Tear and Share Camembert Garland
Serves: 6-8
600 g strong bread flour
7 g sachet dried yeast
1 tsp salt
1 tsp sugar
25 g butter, melted
200 ml tepid milk
200 ml tepid water
250 g round Camembert cheese in a box
2 tbsp white wine
To glaze:
1 egg yolk, mixed with 1 tsp cold water
1 tbsp rolled oats
Few salt crystals
To garnish:
3 Peppadew peppers
Few sprigs rosemary
1 Put the flour in a large bowl. Add the yeast, salt and sugar and mix together. Add the melted butter, milk and water and mix to a soft dough.
2 Transfer to a floured surface and knead for 10 minutes, or until smooth and elastic. Place in a large, lightly oiled bowl, cover with cling film and leave in a warm place for about an hour, to rise. 3 Knock back the dough and knead until smooth and elastic. Divide into 26 equal pieces, approximately 40 g each. Take one piece at a time and roll into a ball.
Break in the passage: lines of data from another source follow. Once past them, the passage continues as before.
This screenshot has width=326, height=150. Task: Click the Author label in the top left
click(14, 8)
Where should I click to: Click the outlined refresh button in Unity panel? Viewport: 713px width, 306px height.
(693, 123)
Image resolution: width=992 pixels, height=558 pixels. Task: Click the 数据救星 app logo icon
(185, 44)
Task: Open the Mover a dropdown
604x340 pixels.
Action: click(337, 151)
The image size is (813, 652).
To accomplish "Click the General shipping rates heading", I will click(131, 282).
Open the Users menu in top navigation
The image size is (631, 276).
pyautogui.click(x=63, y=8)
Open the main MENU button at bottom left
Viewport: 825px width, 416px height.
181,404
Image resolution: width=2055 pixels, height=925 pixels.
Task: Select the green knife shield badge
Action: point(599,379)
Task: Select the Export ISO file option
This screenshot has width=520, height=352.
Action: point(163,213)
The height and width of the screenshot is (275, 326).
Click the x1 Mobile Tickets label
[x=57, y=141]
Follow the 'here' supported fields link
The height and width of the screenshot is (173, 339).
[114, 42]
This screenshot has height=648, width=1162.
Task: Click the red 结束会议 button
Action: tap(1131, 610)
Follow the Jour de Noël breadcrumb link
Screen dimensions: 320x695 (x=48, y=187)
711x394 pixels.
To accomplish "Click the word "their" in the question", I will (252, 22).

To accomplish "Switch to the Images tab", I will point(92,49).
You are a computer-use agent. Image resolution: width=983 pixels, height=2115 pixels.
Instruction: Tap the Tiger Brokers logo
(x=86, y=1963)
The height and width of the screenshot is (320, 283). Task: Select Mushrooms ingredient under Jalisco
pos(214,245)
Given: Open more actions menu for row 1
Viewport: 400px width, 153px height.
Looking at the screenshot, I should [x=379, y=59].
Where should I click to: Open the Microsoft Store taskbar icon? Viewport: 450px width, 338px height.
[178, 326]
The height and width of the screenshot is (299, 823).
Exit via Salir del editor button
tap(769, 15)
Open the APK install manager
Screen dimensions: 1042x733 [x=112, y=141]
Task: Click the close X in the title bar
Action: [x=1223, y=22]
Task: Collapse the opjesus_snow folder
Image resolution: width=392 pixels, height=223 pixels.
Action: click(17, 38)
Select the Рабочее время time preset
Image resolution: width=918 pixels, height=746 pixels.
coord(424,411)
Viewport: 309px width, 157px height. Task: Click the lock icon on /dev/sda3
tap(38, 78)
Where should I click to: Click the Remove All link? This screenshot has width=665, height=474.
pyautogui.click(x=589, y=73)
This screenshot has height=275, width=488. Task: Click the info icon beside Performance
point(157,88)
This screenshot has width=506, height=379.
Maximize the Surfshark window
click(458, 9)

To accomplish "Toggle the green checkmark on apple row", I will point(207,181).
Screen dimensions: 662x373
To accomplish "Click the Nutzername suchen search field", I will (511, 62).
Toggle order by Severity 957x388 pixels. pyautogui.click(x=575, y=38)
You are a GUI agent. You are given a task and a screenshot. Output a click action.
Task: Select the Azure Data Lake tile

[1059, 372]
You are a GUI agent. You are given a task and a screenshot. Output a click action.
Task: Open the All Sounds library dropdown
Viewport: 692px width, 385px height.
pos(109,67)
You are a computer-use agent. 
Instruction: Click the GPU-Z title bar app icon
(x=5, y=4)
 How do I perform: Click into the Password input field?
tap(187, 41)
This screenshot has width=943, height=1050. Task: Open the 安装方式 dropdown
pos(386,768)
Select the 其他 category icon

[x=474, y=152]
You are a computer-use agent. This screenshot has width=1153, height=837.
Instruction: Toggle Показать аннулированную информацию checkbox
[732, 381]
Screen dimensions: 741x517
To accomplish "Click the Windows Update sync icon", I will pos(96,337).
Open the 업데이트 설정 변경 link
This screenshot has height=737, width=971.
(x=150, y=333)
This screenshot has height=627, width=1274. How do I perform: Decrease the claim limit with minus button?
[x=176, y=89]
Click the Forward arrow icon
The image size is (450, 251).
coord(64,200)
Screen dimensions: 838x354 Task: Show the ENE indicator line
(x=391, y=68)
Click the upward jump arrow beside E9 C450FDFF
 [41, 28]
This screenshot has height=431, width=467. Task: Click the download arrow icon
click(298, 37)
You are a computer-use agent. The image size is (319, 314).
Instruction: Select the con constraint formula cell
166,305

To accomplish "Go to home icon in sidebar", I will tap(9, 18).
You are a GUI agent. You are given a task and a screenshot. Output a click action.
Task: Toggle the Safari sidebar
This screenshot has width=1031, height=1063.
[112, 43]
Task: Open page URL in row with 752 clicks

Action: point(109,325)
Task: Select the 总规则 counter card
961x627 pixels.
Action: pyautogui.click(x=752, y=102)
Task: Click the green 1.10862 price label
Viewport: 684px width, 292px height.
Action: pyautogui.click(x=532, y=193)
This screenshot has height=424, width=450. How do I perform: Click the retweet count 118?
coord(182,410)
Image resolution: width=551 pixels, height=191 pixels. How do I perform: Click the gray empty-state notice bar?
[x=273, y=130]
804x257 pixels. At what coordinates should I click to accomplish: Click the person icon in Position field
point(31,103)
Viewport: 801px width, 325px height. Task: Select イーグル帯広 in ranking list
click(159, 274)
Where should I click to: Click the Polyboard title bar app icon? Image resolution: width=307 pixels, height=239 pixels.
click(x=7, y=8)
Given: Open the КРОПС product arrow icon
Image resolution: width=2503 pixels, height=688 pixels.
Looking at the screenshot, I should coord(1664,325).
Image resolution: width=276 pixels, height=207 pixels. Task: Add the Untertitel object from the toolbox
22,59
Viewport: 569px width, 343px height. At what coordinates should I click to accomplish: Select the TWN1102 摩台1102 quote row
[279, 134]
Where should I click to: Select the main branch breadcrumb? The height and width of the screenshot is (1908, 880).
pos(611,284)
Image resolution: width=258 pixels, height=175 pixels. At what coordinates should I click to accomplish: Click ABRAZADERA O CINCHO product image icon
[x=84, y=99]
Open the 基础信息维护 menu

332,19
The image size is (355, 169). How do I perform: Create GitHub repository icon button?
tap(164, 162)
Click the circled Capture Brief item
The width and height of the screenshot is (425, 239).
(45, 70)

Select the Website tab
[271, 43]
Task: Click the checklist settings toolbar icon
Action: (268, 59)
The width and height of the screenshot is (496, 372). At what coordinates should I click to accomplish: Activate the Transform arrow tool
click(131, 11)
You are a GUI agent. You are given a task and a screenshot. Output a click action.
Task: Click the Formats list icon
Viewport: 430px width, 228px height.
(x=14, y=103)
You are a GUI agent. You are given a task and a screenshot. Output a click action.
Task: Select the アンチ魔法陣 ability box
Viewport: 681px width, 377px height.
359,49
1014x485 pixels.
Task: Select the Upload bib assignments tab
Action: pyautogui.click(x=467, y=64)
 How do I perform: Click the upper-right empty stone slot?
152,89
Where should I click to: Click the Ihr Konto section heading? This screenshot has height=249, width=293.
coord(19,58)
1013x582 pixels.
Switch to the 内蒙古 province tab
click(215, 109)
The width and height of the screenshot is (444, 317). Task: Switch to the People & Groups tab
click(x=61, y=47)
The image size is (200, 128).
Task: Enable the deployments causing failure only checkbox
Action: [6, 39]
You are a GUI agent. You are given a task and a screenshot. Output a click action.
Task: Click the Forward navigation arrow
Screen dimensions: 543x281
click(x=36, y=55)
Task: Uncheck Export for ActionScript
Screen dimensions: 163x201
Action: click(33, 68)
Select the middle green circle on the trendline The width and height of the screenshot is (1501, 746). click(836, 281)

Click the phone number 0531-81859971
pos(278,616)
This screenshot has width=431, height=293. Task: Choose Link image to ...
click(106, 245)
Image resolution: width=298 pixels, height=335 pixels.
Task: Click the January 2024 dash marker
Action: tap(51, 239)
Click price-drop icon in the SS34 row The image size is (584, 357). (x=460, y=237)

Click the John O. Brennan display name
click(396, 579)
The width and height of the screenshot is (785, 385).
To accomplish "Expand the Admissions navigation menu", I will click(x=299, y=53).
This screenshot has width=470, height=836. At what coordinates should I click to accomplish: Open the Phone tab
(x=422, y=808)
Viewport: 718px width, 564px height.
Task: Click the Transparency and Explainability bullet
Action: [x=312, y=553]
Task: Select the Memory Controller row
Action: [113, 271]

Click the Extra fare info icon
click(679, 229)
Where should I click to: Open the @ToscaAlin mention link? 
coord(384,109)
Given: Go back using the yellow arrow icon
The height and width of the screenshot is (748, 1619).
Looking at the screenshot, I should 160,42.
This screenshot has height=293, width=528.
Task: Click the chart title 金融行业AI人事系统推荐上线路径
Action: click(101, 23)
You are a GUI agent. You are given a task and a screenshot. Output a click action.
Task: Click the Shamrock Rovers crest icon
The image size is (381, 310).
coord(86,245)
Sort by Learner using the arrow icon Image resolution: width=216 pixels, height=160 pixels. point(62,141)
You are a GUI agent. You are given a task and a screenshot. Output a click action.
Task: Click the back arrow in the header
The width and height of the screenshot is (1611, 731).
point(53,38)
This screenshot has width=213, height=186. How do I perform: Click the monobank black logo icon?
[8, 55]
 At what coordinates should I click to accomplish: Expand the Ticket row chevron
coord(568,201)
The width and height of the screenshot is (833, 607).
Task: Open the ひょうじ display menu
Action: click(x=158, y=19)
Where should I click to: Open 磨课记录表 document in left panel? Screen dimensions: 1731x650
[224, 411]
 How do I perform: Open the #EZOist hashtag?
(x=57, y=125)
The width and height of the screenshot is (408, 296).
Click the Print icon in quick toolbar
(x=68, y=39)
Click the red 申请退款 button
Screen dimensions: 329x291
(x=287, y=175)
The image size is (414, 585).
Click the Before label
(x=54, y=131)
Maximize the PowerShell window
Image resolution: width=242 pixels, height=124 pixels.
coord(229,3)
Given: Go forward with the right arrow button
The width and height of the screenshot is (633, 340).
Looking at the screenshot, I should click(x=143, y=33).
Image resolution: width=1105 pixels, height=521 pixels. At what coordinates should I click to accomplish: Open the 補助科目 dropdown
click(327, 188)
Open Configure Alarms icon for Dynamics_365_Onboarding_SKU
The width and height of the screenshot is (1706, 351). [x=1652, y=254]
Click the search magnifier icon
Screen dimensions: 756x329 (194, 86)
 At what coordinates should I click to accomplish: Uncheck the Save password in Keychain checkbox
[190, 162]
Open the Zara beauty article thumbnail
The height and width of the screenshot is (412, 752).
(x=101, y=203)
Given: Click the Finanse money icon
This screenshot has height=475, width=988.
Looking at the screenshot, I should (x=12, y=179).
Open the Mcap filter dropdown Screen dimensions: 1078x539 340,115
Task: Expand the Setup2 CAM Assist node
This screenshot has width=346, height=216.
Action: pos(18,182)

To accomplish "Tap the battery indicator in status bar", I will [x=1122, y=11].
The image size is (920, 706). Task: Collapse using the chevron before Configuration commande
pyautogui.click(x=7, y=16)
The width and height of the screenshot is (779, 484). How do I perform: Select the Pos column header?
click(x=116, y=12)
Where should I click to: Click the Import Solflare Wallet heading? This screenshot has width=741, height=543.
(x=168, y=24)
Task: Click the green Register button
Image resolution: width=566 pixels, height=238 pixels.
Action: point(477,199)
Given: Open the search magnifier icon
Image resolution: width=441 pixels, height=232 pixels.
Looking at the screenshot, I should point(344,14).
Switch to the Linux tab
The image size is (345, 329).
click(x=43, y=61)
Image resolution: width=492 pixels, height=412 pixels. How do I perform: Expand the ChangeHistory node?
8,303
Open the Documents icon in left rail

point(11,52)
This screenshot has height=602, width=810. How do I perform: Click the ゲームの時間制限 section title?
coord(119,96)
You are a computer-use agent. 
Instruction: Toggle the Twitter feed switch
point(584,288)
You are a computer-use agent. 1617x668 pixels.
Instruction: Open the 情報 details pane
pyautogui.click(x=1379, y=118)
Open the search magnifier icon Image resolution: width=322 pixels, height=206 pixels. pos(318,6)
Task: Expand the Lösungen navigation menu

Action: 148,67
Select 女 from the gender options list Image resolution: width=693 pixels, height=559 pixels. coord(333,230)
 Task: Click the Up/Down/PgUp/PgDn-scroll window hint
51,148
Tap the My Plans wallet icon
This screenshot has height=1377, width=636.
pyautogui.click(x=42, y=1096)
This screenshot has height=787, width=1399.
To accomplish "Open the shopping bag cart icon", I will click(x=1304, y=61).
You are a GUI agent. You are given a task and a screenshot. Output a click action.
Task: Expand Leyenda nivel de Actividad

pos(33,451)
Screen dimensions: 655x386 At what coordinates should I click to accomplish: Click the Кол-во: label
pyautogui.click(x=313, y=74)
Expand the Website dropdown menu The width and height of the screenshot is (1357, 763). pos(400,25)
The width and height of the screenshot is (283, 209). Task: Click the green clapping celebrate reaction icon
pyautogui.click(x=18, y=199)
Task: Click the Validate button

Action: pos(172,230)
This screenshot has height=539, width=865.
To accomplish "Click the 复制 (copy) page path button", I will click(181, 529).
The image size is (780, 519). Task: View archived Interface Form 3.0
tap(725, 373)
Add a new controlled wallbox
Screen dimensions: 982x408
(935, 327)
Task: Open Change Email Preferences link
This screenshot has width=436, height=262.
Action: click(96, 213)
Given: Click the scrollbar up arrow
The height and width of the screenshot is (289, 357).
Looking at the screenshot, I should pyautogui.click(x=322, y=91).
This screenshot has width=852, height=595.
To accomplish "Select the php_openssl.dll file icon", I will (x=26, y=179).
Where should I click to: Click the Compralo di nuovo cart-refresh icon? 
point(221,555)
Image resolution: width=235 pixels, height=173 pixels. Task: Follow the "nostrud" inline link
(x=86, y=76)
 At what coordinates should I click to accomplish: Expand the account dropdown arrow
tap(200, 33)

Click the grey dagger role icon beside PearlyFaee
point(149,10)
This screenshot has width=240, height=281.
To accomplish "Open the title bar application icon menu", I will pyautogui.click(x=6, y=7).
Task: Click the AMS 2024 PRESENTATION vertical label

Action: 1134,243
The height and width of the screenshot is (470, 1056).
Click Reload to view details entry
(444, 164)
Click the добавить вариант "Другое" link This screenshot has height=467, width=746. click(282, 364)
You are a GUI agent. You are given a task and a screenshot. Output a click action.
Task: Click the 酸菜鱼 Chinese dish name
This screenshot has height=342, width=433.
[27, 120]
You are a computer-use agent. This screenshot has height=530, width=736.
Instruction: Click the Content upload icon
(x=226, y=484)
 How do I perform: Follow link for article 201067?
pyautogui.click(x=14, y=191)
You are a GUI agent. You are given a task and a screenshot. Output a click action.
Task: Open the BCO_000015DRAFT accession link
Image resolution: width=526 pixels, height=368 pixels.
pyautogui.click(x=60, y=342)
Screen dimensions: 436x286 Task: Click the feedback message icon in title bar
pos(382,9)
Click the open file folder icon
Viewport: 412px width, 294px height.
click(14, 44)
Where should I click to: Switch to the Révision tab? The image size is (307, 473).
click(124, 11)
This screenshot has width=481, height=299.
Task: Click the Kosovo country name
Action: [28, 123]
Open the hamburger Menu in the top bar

Lightly oil a baking tray or 25 cm pizza tray. Remove the Camembert from the wooden box and place the base in the centre of the tray. Return the cheese to the fridge.
4 Arrange 10 balls of dough around the box, leaving a small space between each one. Place the remaining balls around the outside, again leaving a small space between each ball. Cover loosely with lightly oiled cling film and leave in a warm place to rise for about 40 minutes, until nearly doubled in size.
5 Preheat the oven to 190°C, fan 170°C, Gas Mark 5. Brush the rolls with the egg glaze. Sprinkle half the rolls with oats and the remainder with a few salt crystals. Unwrap the Camembert and place in the wooden box in the centre. Cut a cross in the centre and sprinkle over the wine.
6 Bake for 25-30 minutes, until the rolls are golden and the cheese is runny. Transfer to a serving plate, or serve on the tray. Garnish with Peppadew peppers and rosemary sprigs and serve immediately.